We also know that the Labor Day holiday often signals the end of summer in dramatic fashion. Nights will be cool. There will be a few early-turning aspens, maybe a hint of the high tundra’s fire orange. In 2004, I remember leaving the Sheridan Opera House after a movie and walking out to butterfly-sized snowflakes falling purposefully through a charcoal sky.

Next morning snowline was only a couple of hundred feet above town. It was so bright you couldn’t cross the street without shades on. I saw the raven-haired Chinese actress, Zhang Ziyi (House of Flying Daggers, in which she plays a blind warrior), standing alone in the middle of main street immobilized by the white brilliance.

In the high country last week, Ellen and I got another visceral shot of the season. Our timing was perfect to pick black currants. Some years the bears, or the birds, get them first. Some years the rain and the heat come at the wrong times and there are no berries. Some years we’re too early or too late.

This time, in silence and a sprinkling rain, we sat on rotting logs and slowly filled our bags. The smells were of earth and downed spruce, sweet, tangy juice on fingers and lips, plus something ancient and indescribably wild. Every so often I glanced over my shoulder half expecting to see a bear sitting working a patch nearby.

I first experienced this smell and taste combination during the winter of 1973 when Ellen and I had just met. She spooned a dark purple syrup from a mason jar onto her yogurt at lunch in the ski school room at Keystone. She had picked the berries that fall and boiled them down with a little sugar. She let me taste. And, well…ambrosia is a weak word to describe its effect.

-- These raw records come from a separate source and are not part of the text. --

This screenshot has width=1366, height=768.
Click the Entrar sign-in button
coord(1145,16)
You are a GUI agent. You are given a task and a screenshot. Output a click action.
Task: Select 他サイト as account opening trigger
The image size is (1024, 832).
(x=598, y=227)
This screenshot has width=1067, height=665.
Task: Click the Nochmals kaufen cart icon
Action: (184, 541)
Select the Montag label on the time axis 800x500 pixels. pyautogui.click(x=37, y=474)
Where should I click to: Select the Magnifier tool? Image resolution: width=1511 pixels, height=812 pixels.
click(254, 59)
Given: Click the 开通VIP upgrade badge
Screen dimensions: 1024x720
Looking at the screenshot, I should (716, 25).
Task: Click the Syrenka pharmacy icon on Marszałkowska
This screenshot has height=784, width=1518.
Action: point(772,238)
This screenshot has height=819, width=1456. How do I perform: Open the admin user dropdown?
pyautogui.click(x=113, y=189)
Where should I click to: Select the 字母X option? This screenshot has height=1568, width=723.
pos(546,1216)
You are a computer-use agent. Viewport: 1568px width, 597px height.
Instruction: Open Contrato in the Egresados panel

We were both ski instructors, she the more experienced and higher up the teaching ladder. I was an apprentice. (One of the reasons I tried ski teaching was this word from the Middle Ages, this lovely concept of mentoring skills that could scarcely be acquired on one’s own.) We taught for seven more years, ending in Telluride in the late 1970s.

But the skiing bug never ends. And the publishers of the ski magazines know that the juices are flowing at vicarious flood stage right about now, with the end of the hot weather and the onset of skiing dreams. The first magazines are equipment issues: buy these sleek, peacock-tinted, outrageously expensive toys and you too will ascend with that person in your skiing dreams.

I know the hype, the limited, bro-speak evocations, the physiological hooks by heart – and still I read every issue cover to cover. It is part of the alchemy, the run-up to actually doing it. Like tuning and waxing skis. Like finding yourself slaloming down the empty asphalt on the bike. For me, it’s an admission, a harmless, happy admission, that this is why I’m here. Why a lot of us “elective mountaineers,” as Lito Tejada-Flores once described us, came here in the first place.

We stayed, in part, because of events like the Telluride Film Festival. This year marks a special passage for the TFF: it will be the first without founders Bill and Stella Pence. We miss them already – Bill’s preoccupied Cary Grant to Stella’s cool Kate Hepburn. Ellen and Stella were pregnant together in the tiny festival office during the summer of 1979, plotting the visits of Abel Gance and Klaus Kinski. And the bonds, if it’s possible, grew deeper from there.

But seasons change. The Pences knew after 33 years they were “toast” (their word). And now, under the direction of Gary Meyer and Julie Huntsinger (Tom Luddy remains from the original troika), the festival moves on. With anticipation, with a heady mix of promise and memory, with the scent perhaps of snow in the air.